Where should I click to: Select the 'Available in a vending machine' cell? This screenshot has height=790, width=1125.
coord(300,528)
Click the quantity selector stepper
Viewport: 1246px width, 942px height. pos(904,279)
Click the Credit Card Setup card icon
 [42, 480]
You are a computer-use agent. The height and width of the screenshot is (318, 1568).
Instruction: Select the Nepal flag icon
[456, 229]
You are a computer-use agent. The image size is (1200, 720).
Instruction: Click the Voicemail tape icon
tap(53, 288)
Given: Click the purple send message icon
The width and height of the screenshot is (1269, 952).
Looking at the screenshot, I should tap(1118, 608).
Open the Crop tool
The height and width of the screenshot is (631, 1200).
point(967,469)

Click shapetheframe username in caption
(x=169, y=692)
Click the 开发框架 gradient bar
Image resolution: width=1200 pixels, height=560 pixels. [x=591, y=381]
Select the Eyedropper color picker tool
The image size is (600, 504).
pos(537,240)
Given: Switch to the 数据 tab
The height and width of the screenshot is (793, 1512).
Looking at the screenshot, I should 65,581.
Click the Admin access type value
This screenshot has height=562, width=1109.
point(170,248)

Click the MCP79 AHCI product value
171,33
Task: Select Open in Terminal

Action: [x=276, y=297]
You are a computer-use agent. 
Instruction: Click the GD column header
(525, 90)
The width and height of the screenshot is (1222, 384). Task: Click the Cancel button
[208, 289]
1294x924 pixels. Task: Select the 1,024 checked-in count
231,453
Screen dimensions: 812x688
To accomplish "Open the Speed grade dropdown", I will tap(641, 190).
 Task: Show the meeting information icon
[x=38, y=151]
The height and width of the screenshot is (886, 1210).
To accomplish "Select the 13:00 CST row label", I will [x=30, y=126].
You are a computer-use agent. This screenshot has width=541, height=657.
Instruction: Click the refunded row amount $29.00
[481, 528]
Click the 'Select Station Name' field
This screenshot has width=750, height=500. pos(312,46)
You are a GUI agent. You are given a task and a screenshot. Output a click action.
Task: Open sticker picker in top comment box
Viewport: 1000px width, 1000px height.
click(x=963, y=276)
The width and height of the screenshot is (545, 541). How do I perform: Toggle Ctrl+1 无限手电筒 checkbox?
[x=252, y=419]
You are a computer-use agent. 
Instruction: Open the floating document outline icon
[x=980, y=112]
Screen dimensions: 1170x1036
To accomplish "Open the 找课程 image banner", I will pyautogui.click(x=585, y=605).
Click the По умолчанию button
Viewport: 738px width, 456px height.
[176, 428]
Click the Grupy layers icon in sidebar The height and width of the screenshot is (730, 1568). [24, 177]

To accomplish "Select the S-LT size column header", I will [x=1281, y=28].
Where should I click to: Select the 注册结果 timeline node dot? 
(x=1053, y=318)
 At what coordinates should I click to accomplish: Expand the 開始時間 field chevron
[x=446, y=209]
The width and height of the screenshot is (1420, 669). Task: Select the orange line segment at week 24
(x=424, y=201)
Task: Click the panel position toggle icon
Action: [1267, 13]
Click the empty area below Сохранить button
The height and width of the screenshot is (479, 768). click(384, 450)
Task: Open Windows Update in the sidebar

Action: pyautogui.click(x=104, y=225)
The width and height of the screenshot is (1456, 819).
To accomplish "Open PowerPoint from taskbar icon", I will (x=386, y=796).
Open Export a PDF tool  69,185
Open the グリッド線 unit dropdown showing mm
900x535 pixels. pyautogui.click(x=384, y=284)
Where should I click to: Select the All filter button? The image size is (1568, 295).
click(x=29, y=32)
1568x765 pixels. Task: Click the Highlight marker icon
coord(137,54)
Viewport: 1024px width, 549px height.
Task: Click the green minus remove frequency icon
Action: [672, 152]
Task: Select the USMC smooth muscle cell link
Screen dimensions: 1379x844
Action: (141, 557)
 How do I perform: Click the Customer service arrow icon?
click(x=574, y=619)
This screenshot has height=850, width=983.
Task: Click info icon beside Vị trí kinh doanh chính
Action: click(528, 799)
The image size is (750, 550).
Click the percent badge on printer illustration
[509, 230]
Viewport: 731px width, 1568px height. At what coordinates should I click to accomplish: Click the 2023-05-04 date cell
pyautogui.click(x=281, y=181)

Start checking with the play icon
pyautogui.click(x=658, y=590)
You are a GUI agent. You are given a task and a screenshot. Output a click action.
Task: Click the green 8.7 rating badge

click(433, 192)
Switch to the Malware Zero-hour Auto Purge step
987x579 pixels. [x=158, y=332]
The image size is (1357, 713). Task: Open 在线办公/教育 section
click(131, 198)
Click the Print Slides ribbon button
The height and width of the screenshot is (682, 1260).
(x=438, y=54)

____________________

Exercise goal:
Looking at the entries above, work out how many lines contain the word "computer", then reply with only that figure.

Answer to this problem:
5